Task to complete
Present each line of the entries below that holds the word "Welt".

Records from a data collection:
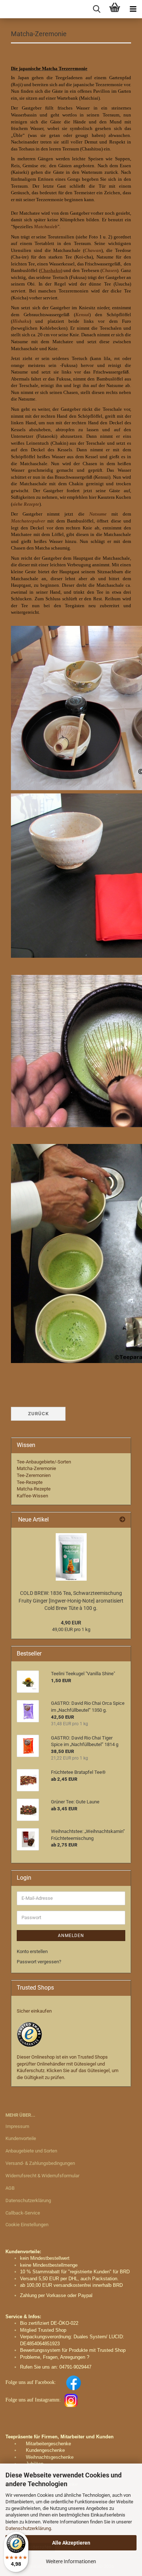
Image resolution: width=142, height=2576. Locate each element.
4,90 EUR (71, 1623)
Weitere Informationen (71, 2561)
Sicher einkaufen (34, 2011)
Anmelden (71, 1935)
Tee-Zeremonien (34, 1475)
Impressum (17, 2126)
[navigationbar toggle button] (133, 9)
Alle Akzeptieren (71, 2543)
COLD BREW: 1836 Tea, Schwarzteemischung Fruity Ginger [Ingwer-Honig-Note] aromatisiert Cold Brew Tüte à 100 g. (71, 1600)
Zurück (38, 1413)
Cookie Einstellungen (26, 2224)
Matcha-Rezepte (34, 1489)
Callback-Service (22, 2213)
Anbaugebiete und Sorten (31, 2151)
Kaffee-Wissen (32, 1495)
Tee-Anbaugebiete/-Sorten (44, 1462)
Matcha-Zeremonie (36, 1468)
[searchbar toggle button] (96, 9)
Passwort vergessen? (39, 1961)
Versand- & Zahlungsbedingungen (40, 2163)
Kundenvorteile (20, 2138)
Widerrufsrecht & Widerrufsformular (42, 2175)
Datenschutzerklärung (28, 2528)
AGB (10, 2188)
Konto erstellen (32, 1951)
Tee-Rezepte (30, 1482)
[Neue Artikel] (122, 1520)
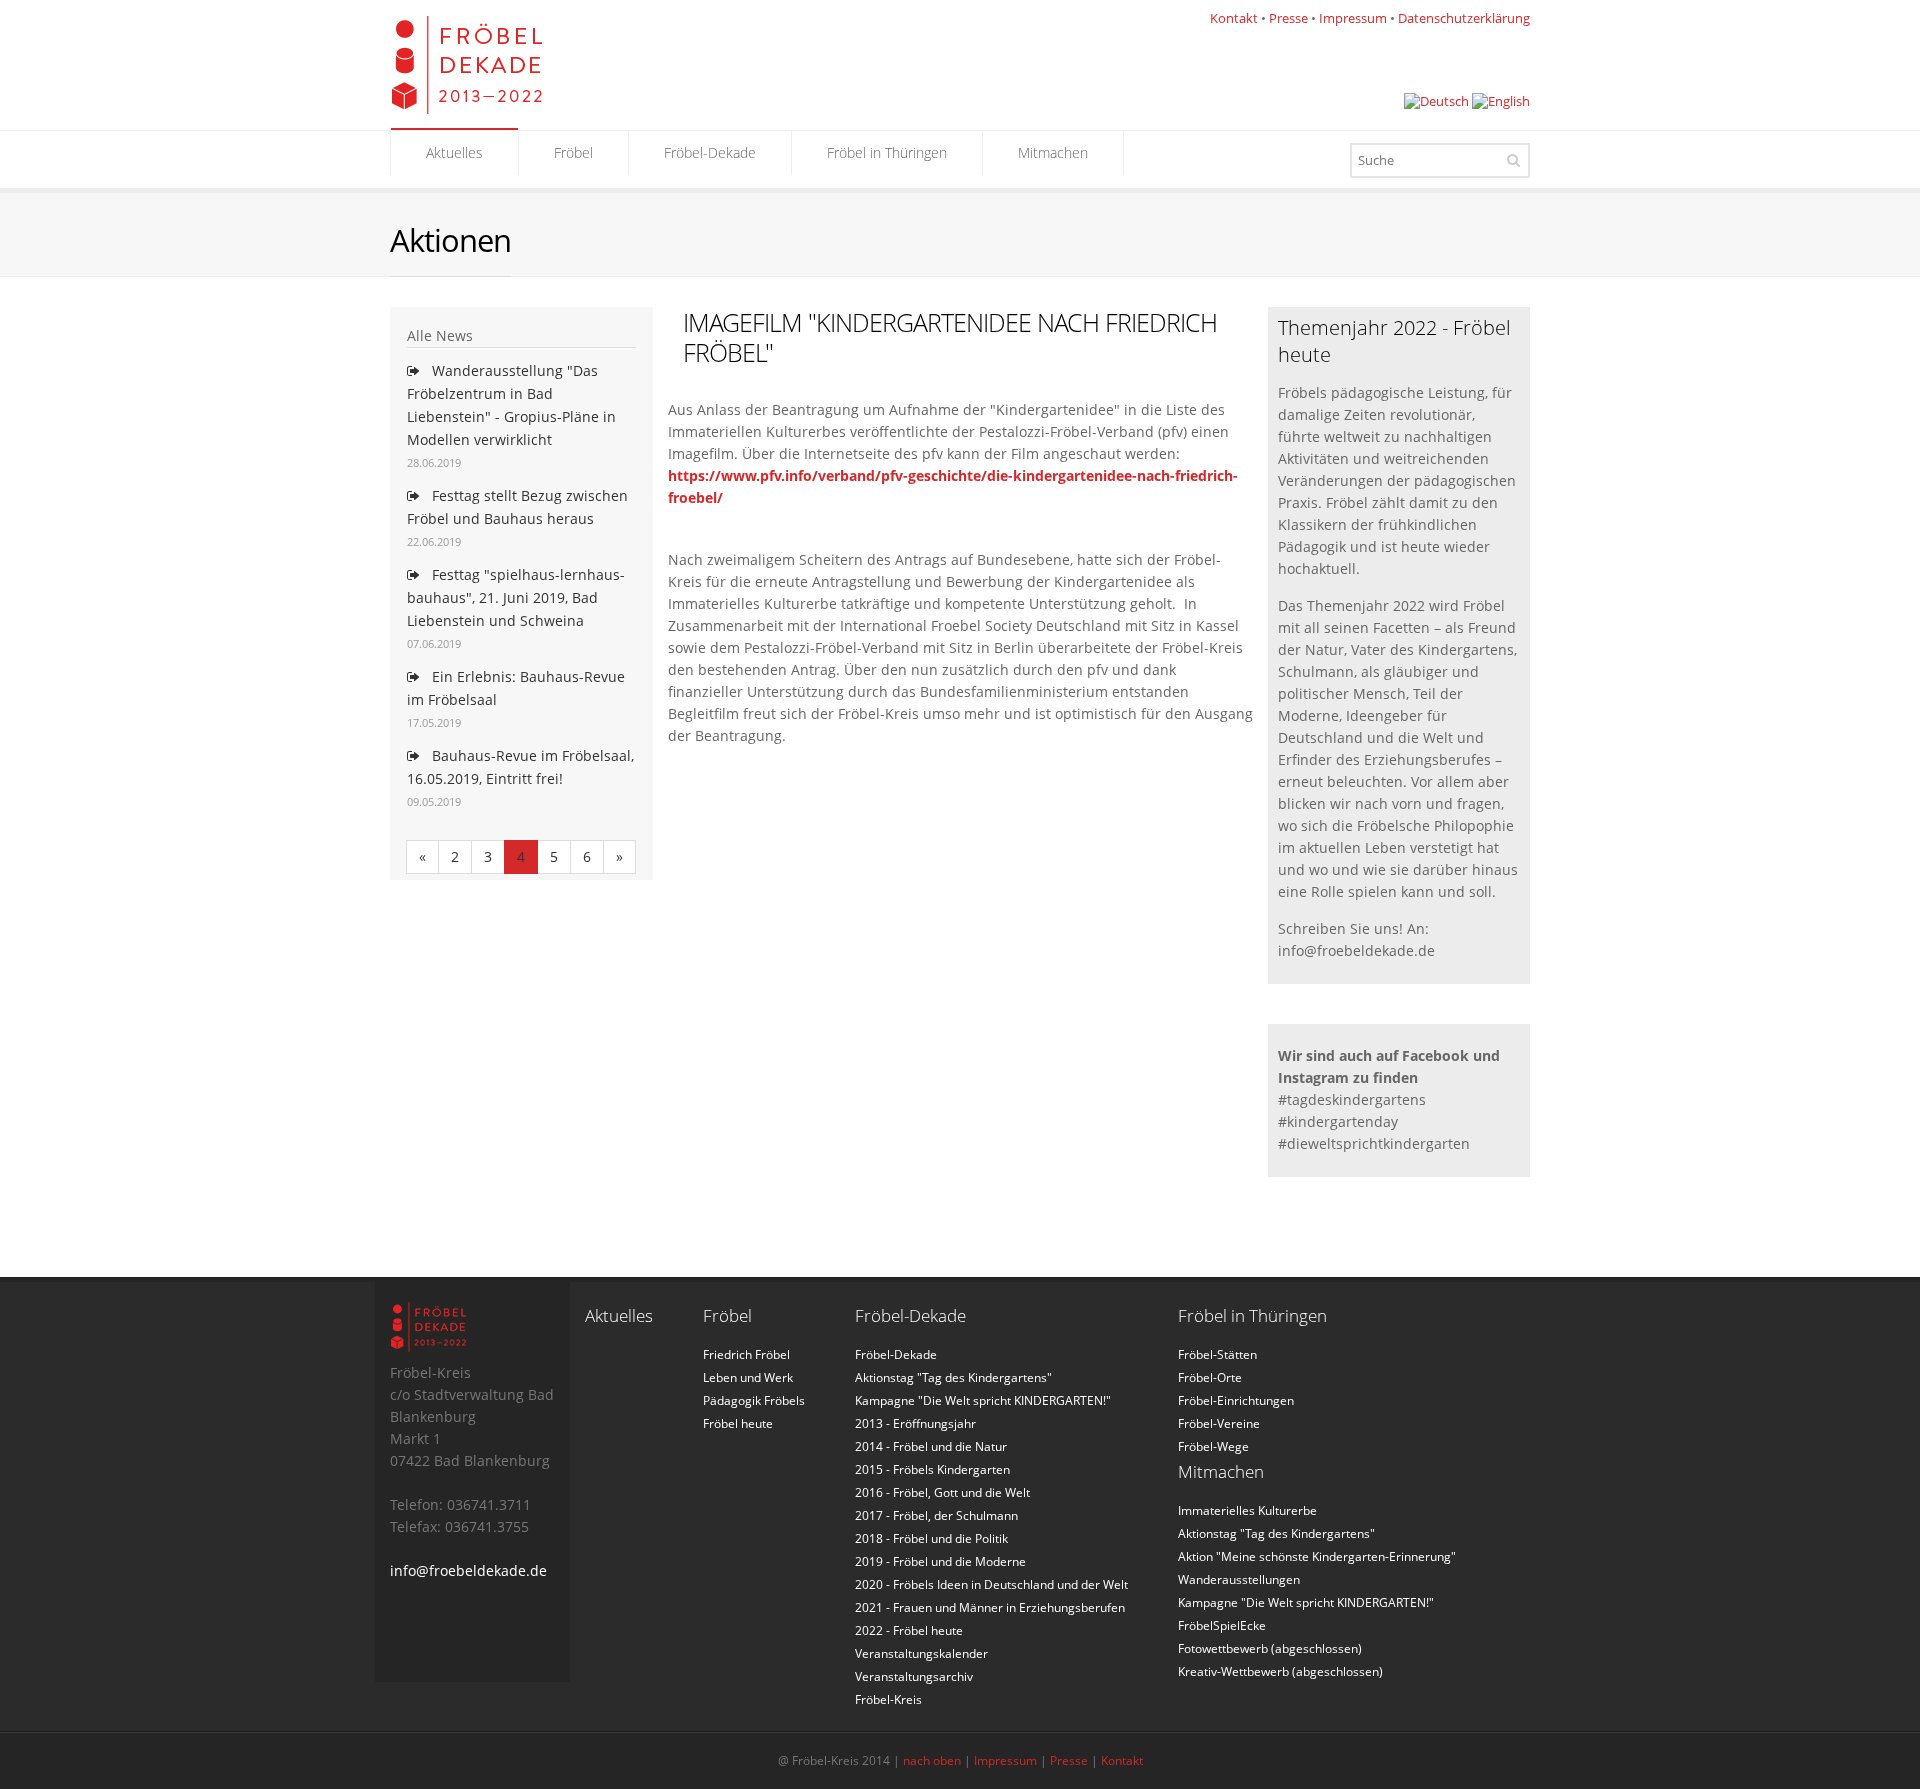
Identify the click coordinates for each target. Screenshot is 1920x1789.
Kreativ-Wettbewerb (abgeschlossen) (1280, 1671)
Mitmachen (1053, 152)
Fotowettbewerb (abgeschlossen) (1270, 1648)
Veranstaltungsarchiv (914, 1676)
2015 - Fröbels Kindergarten (932, 1469)
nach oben (932, 1760)
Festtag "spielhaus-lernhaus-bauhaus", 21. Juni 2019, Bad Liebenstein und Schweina (516, 597)
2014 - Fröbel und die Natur (931, 1446)
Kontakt (1234, 18)
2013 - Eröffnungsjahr (915, 1423)
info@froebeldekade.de (468, 1570)
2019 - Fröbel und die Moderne (940, 1561)
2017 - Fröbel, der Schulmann (936, 1515)
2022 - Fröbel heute (909, 1630)
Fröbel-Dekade (710, 152)
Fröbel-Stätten (1217, 1354)
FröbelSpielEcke (1222, 1625)
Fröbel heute (738, 1423)
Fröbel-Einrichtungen (1236, 1400)
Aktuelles (454, 152)
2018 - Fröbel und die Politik (931, 1538)
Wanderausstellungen (1239, 1579)
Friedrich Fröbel (746, 1354)
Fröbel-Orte (1210, 1377)
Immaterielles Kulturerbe (1247, 1510)
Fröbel (573, 152)
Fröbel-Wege (1213, 1446)
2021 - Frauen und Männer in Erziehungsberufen (990, 1607)
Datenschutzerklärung (1464, 18)
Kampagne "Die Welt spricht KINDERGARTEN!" (983, 1400)
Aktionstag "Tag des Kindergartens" (953, 1377)
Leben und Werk (748, 1377)
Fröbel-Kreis (888, 1699)
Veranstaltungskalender (921, 1653)
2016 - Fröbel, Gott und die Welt (942, 1492)
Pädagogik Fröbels (754, 1400)
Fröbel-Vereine (1219, 1423)
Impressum (1353, 18)
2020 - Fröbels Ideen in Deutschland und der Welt (991, 1584)
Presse (1288, 18)
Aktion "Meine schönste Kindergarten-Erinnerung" (1317, 1556)
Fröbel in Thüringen (887, 152)
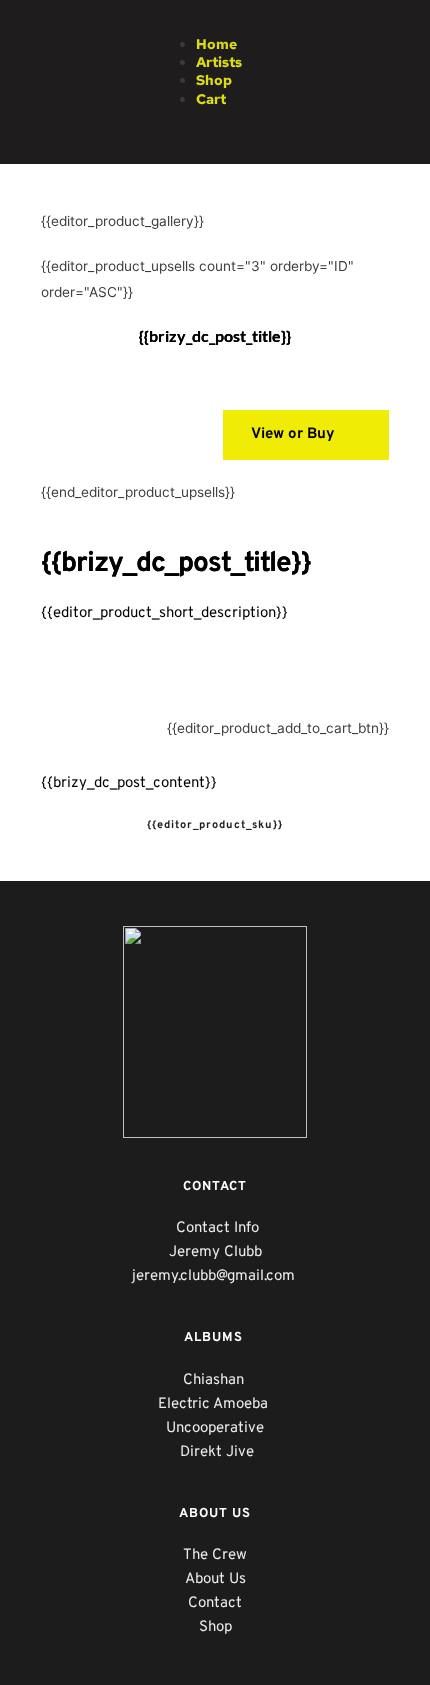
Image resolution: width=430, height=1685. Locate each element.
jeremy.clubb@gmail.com (215, 1276)
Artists (219, 62)
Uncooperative (215, 1428)
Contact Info (217, 1228)
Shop (214, 80)
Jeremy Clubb (215, 1252)
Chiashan (215, 1380)
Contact (215, 1603)
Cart (211, 99)
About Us (215, 1579)
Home (216, 44)
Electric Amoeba (215, 1404)
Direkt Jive (217, 1452)
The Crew (215, 1555)
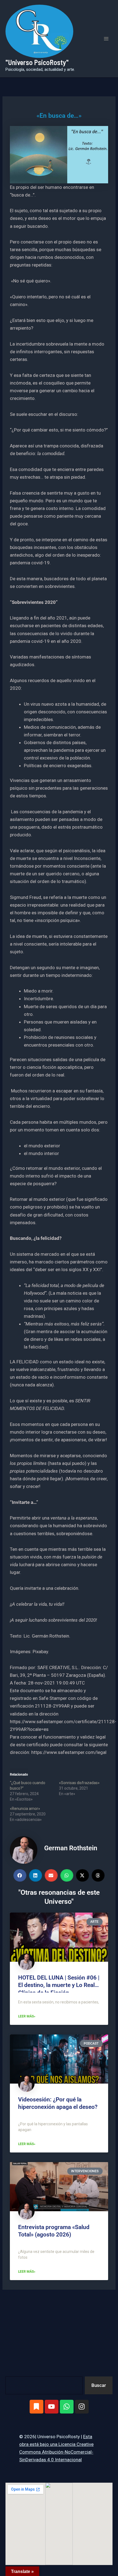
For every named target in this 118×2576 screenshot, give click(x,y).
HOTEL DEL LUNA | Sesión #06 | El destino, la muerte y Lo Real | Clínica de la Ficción (58, 1985)
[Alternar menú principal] (106, 38)
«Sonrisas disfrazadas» (79, 1783)
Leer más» (26, 2016)
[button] (19, 1875)
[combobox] (44, 2385)
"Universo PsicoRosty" (37, 62)
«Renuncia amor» (25, 1808)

Final answer
Kampagne "Die Welt spricht KINDERGARTEN!" (983, 1400)
2016 - Fröbel, Gott und die Welt (942, 1492)
2020 - Fröbels Ideen in Deutschland und der Welt (991, 1584)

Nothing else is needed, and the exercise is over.